Within minutes of starting down the trail, panoramic views of a fjord (a glacier-created U-shaped valley) come into view, and I see that I’m surrounded by thick forests of spruce and hemlock, the snow-covered Kenai Mountains, and the icy, white and blue Exit Glacier. I see tourists walking to the Glacier’s terminus as I slowly climb above them and hike along the Glacier’s edge toward the Harding Icefield. Thousands of sharp ridges of ice blanket the landscape below. Zoom. My lens seems relieved that there’s not a coat of armor in sight.
As the trail becomes covered in snow, progress becomes challenging, but it’s manageable even without snowshoes. After about three hours and 3,150 feet of elevation, I arrive at the emergency shelter near the Trail’s end, tired, but not spent. After signing the cabin’s summit log, I climb the remaining quarter-mile to the Trail’s summit and take a break to look out across the expanse of the Harding Icefield. Yes, Alaska, you win, I think as I look across the Icefield. You’re so huge, your icefields and your days go on forever. I realize that neither my friends nor I have any reason to fear the Alaskan sun. It’s a practical sun, one that lets travelers fit three days into one.
By the time I make it back down to the bottom of the fjord, it’s past 10 PM, but the sun still shines across the frosty, other-worldly terrain. I sit on a ridge, munching on a Cliff Bar, and I feel like I’m on a far-off, ice-covered planet — a planet whose sun never sets.
In a way, I guess I am. I’m living in the Land of the Midnight Sun.
How to Hike the Harding Icefield Trail
OVERVIEW: The Harding Icefield Trail is an 8.2-mile, 5-hour hike round trip with a 3,150-foot elevation gain. Hiking conditions are best from June to September. Early in the season, about half of the trail is covered in snow, but hikers with boots will have little problem walking through it.
DIRECTIONS: Kenai Fjords National Park is about a three-hour drive, south of Anchorage, Alaska. Take the Seward Highway (AK-1) south and continue southeast on the Seward Highway when it changes to Highway 9. At mile 3.7 on the road, turn right on marked Exit Glacier Road and drive into the Park.
SUPPLIES: Bring snacks, a lunch to eat at the summit, and two to three liters of water.
ROUTE: Even in the snow, the trail is well-marked with signs and orange flags.
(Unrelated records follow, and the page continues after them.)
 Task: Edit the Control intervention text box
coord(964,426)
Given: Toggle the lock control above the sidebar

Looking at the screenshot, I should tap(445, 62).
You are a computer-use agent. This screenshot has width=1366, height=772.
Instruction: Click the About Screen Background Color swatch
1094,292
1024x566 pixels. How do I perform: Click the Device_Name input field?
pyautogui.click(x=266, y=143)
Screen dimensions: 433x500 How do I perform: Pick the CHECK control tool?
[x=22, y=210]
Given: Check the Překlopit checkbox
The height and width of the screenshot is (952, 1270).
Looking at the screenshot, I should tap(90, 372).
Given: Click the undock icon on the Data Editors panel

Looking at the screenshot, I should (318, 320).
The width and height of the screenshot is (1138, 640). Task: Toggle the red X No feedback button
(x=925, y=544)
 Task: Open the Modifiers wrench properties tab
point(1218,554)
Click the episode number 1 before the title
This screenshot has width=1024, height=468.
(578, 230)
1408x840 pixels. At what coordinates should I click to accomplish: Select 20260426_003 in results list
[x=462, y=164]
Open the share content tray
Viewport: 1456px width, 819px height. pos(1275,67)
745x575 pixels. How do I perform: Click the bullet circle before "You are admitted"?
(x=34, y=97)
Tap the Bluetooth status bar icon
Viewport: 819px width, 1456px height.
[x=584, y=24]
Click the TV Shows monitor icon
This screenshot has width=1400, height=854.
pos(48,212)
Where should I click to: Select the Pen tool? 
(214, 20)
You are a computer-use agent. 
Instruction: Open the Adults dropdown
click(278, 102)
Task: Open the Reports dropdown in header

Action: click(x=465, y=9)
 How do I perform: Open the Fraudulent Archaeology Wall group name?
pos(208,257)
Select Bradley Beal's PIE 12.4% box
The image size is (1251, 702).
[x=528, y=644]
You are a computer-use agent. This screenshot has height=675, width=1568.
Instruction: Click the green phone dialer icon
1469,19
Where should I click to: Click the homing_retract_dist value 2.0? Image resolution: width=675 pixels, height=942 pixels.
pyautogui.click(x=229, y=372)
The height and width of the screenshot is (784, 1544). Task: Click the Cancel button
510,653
View the route below or download the Without Baggage Harding Icefield Trail GPS track in GPX or KML format.
Okay, fine. Alaska wins. But only because with a fancy zoom camera and natural sunlight all day, I could make the best looking buns on the planet. Or a far-off, ice-covered planet.
P.S. I still don't like taxidermy.
What zoom lens did you purchase and what type of camera do you use?
The DSLR I usually use is the Canon T2i with the Tamron 18-270mm super zoom lens.
Nice short story about KEFJ NP on Alaska's Kenai Peninsula; I've lived and worked the area since about 1960, including one summer in the backcountry of this Park, and on the Harding Ice Field trails, base camp ground, and on a cabin restoration project on Placer Creek.
Sadly, google earth shows me the cabin was totally flooded a few times since restoration by meltwater flooding from Harding icepack.
Working on the Harding Ice Field trail, and the Placer creek cabin project, was a fine way to spend one of the best summers here, for pay. If living here weren't so hard, I'd do it free!
in a small town
kenai mts, AK
Just stumbled across your website and have enjoyed reading about some of your adventures. I am currently living in Alaska, have just had one of the most adventure-filled summers of my life and am hoping to hike the Harding Icefield Trail with some friends before it snows:) You are so fortunate to get to live the traveler's dream! Enjoy your next adventure!